-- begin Dataset excerpts --
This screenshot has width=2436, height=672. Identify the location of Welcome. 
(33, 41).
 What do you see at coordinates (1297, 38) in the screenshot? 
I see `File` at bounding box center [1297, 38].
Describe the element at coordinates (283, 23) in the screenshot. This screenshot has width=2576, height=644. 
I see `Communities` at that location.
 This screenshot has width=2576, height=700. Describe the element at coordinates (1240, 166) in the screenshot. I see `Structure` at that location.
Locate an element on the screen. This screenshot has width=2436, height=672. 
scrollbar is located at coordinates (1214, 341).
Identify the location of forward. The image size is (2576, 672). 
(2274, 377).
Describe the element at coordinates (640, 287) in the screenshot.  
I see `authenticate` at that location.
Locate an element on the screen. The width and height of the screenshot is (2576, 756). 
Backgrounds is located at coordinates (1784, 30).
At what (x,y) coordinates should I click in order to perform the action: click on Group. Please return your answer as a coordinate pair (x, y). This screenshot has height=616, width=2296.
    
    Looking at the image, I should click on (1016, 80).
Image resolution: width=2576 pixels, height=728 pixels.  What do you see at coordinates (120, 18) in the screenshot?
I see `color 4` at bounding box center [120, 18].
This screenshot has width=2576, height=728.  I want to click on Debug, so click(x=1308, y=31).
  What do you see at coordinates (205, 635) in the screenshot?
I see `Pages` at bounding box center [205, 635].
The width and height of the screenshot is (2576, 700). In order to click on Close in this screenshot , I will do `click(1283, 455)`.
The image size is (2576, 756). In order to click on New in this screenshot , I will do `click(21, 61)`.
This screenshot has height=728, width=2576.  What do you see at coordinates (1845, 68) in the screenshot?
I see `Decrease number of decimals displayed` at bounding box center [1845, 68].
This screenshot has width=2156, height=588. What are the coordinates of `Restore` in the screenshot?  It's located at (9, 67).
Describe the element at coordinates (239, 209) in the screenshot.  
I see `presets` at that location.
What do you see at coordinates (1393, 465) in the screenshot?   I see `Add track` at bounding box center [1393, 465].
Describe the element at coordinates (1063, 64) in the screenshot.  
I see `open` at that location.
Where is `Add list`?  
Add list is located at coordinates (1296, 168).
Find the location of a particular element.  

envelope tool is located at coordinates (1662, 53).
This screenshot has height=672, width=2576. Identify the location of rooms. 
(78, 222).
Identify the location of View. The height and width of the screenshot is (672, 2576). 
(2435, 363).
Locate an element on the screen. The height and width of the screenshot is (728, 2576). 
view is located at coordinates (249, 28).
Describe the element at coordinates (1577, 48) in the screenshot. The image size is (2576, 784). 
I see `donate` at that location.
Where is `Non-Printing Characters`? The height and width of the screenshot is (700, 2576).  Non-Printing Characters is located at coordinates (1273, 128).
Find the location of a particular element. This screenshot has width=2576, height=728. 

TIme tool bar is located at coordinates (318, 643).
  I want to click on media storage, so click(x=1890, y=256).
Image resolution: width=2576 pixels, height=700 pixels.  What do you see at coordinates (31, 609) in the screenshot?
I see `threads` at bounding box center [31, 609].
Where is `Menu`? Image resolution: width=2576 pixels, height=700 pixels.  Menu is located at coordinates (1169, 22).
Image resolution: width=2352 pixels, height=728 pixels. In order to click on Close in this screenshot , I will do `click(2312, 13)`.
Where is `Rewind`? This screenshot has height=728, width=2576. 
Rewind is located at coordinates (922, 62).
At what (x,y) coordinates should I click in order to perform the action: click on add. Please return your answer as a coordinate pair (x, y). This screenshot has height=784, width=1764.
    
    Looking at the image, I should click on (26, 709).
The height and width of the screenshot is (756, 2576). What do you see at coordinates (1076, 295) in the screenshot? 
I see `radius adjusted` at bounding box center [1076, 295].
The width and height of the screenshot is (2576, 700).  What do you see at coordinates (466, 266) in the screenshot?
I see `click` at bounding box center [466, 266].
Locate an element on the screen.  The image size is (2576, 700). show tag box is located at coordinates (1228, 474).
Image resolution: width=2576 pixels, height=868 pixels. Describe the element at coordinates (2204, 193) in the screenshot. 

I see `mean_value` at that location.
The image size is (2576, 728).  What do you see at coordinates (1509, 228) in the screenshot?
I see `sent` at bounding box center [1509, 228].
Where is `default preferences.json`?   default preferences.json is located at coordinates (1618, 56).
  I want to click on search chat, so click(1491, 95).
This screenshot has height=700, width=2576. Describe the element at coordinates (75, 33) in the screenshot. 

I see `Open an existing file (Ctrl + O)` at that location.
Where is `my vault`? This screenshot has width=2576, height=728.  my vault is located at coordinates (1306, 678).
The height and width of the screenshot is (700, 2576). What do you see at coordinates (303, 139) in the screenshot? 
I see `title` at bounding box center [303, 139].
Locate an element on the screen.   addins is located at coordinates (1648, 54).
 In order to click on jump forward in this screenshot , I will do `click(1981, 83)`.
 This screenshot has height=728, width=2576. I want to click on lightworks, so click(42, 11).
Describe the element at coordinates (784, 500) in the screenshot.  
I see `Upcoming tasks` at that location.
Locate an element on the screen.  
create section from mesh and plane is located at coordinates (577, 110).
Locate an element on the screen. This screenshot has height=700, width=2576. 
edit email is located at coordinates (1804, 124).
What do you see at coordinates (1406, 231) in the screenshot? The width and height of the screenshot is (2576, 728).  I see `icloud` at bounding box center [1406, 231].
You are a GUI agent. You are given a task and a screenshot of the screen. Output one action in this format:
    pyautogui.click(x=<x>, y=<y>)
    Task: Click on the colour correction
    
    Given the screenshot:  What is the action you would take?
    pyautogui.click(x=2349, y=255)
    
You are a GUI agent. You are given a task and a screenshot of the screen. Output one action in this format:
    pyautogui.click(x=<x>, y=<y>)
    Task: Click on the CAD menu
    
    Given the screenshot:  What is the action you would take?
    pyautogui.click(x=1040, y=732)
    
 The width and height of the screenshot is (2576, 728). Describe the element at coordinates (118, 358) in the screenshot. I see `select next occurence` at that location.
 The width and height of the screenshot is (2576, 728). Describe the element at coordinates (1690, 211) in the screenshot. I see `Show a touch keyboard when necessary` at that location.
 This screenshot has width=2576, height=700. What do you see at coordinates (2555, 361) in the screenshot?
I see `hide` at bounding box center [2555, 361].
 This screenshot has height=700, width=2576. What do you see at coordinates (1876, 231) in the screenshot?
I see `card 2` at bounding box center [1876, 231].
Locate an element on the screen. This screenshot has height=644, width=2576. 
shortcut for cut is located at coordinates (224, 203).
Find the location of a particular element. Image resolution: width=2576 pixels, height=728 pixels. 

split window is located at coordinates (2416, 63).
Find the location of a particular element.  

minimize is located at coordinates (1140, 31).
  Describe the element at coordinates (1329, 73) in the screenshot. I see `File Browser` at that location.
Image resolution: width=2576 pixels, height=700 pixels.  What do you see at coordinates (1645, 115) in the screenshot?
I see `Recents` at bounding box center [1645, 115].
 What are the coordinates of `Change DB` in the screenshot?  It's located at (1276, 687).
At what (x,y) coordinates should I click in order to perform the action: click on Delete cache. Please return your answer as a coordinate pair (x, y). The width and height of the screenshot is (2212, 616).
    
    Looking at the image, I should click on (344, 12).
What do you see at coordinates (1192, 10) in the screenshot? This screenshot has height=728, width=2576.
-- end Dataset excerpts --
» **Direction**: Rewrite each line of the data above as an entry in a numbered list, and leave out any blank lines.

» **Finished answer**:
1. This screenshot has width=2436, height=672. Identify the location of Welcome. 
2. (33, 41).
3.  What do you see at coordinates (1297, 38) in the screenshot? 
4. I see `File` at bounding box center [1297, 38].
5. Describe the element at coordinates (283, 23) in the screenshot. This screenshot has width=2576, height=644. 
6. I see `Communities` at that location.
7.  This screenshot has width=2576, height=700. Describe the element at coordinates (1240, 166) in the screenshot. I see `Structure` at that location.
8. Locate an element on the screen. This screenshot has width=2436, height=672. 
9. scrollbar is located at coordinates (1214, 341).
10. Identify the location of forward. The image size is (2576, 672). 
11. (2274, 377).
12. Describe the element at coordinates (640, 287) in the screenshot.  
13. I see `authenticate` at that location.
14. Locate an element on the screen. The width and height of the screenshot is (2576, 756). 
15. Backgrounds is located at coordinates (1784, 30).
16. At what (x,y) coordinates should I click in order to perform the action: click on Group. Please return your answer as a coordinate pair (x, y). This screenshot has height=616, width=2296.
17.     Looking at the image, I should click on (1016, 80).
18. Image resolution: width=2576 pixels, height=728 pixels.  What do you see at coordinates (120, 18) in the screenshot?
19. I see `color 4` at bounding box center [120, 18].
20. This screenshot has width=2576, height=728.  I want to click on Debug, so click(x=1308, y=31).
21.   What do you see at coordinates (205, 635) in the screenshot?
22. I see `Pages` at bounding box center [205, 635].
23. The width and height of the screenshot is (2576, 700). In order to click on Close in this screenshot , I will do `click(1283, 455)`.
24. The image size is (2576, 756). In order to click on New in this screenshot , I will do `click(21, 61)`.
25. This screenshot has height=728, width=2576.  What do you see at coordinates (1845, 68) in the screenshot?
26. I see `Decrease number of decimals displayed` at bounding box center [1845, 68].
27. This screenshot has width=2156, height=588. What are the coordinates of `Restore` in the screenshot?  It's located at (9, 67).
28. Describe the element at coordinates (239, 209) in the screenshot.  
29. I see `presets` at that location.
30. What do you see at coordinates (1393, 465) in the screenshot?   I see `Add track` at bounding box center [1393, 465].
31. Describe the element at coordinates (1063, 64) in the screenshot.  
32. I see `open` at that location.
33. Where is `Add list`?  
34. Add list is located at coordinates (1296, 168).
35. Find the location of a particular element.  
36. envelope tool is located at coordinates (1662, 53).
37. This screenshot has height=672, width=2576. Identify the location of rooms. 
38. (78, 222).
39. Identify the location of View. The height and width of the screenshot is (672, 2576). 
40. (2435, 363).
41. Locate an element on the screen. The height and width of the screenshot is (728, 2576). 
42. view is located at coordinates (249, 28).
43. Describe the element at coordinates (1577, 48) in the screenshot. The image size is (2576, 784). 
44. I see `donate` at that location.
45. Where is `Non-Printing Characters`? The height and width of the screenshot is (700, 2576).  Non-Printing Characters is located at coordinates (1273, 128).
46. Find the location of a particular element. This screenshot has width=2576, height=728. 
47. TIme tool bar is located at coordinates (318, 643).
48.   I want to click on media storage, so click(x=1890, y=256).
49. Image resolution: width=2576 pixels, height=700 pixels.  What do you see at coordinates (31, 609) in the screenshot?
50. I see `threads` at bounding box center [31, 609].
51. Where is `Menu`? Image resolution: width=2576 pixels, height=700 pixels.  Menu is located at coordinates (1169, 22).
52. Image resolution: width=2352 pixels, height=728 pixels. In order to click on Close in this screenshot , I will do `click(2312, 13)`.
53. Where is `Rewind`? This screenshot has height=728, width=2576. 
54. Rewind is located at coordinates (922, 62).
55. At what (x,y) coordinates should I click in order to perform the action: click on add. Please return your answer as a coordinate pair (x, y). This screenshot has height=784, width=1764.
56.     Looking at the image, I should click on (26, 709).
57. The height and width of the screenshot is (756, 2576). What do you see at coordinates (1076, 295) in the screenshot? 
58. I see `radius adjusted` at bounding box center [1076, 295].
59. The width and height of the screenshot is (2576, 700).  What do you see at coordinates (466, 266) in the screenshot?
60. I see `click` at bounding box center [466, 266].
61. Locate an element on the screen.  The image size is (2576, 700). show tag box is located at coordinates (1228, 474).
62. Image resolution: width=2576 pixels, height=868 pixels. Describe the element at coordinates (2204, 193) in the screenshot. 
63. I see `mean_value` at that location.
64. The image size is (2576, 728).  What do you see at coordinates (1509, 228) in the screenshot?
65. I see `sent` at bounding box center [1509, 228].
66. Where is `default preferences.json`?   default preferences.json is located at coordinates (1618, 56).
67.   I want to click on search chat, so click(1491, 95).
68. This screenshot has height=700, width=2576. Describe the element at coordinates (75, 33) in the screenshot. 
69. I see `Open an existing file (Ctrl + O)` at that location.
70. Where is `my vault`? This screenshot has width=2576, height=728.  my vault is located at coordinates (1306, 678).
71. The height and width of the screenshot is (700, 2576). What do you see at coordinates (303, 139) in the screenshot? 
72. I see `title` at bounding box center [303, 139].
73. Locate an element on the screen.   addins is located at coordinates (1648, 54).
74.  In order to click on jump forward in this screenshot , I will do `click(1981, 83)`.
75.  This screenshot has height=728, width=2576. I want to click on lightworks, so click(42, 11).
76. Describe the element at coordinates (784, 500) in the screenshot.  
77. I see `Upcoming tasks` at that location.
78. Locate an element on the screen.  
79. create section from mesh and plane is located at coordinates (577, 110).
80. Locate an element on the screen. This screenshot has height=700, width=2576. 
81. edit email is located at coordinates (1804, 124).
82. What do you see at coordinates (1406, 231) in the screenshot? The width and height of the screenshot is (2576, 728).  I see `icloud` at bounding box center [1406, 231].
83. You are a GUI agent. You are given a task and a screenshot of the screen. Output one action in this format:
84.     pyautogui.click(x=<x>, y=<y>)
85.     Task: Click on the colour correction
86.     Given the screenshot:  What is the action you would take?
87.     pyautogui.click(x=2349, y=255)
88. You are a GUI agent. You are given a task and a screenshot of the screen. Output one action in this format:
89.     pyautogui.click(x=<x>, y=<y>)
90.     Task: Click on the CAD menu
91.     Given the screenshot:  What is the action you would take?
92.     pyautogui.click(x=1040, y=732)
93.  The width and height of the screenshot is (2576, 728). Describe the element at coordinates (118, 358) in the screenshot. I see `select next occurence` at that location.
94.  The width and height of the screenshot is (2576, 728). Describe the element at coordinates (1690, 211) in the screenshot. I see `Show a touch keyboard when necessary` at that location.
95.  This screenshot has width=2576, height=700. What do you see at coordinates (2555, 361) in the screenshot?
96. I see `hide` at bounding box center [2555, 361].
97.  This screenshot has height=700, width=2576. What do you see at coordinates (1876, 231) in the screenshot?
98. I see `card 2` at bounding box center [1876, 231].
99. Locate an element on the screen. This screenshot has height=644, width=2576. 
100. shortcut for cut is located at coordinates (224, 203).
101. Find the location of a particular element. Image resolution: width=2576 pixels, height=728 pixels. 
102. split window is located at coordinates (2416, 63).
103. Find the location of a particular element.  
104. minimize is located at coordinates (1140, 31).
105.   Describe the element at coordinates (1329, 73) in the screenshot. I see `File Browser` at that location.
106. Image resolution: width=2576 pixels, height=700 pixels.  What do you see at coordinates (1645, 115) in the screenshot?
107. I see `Recents` at bounding box center [1645, 115].
108.  What are the coordinates of `Change DB` in the screenshot?  It's located at (1276, 687).
109. At what (x,y) coordinates should I click in order to perform the action: click on Delete cache. Please return your answer as a coordinate pair (x, y). The width and height of the screenshot is (2212, 616).
110.     Looking at the image, I should click on (344, 12).
111. What do you see at coordinates (1192, 10) in the screenshot? This screenshot has height=728, width=2576.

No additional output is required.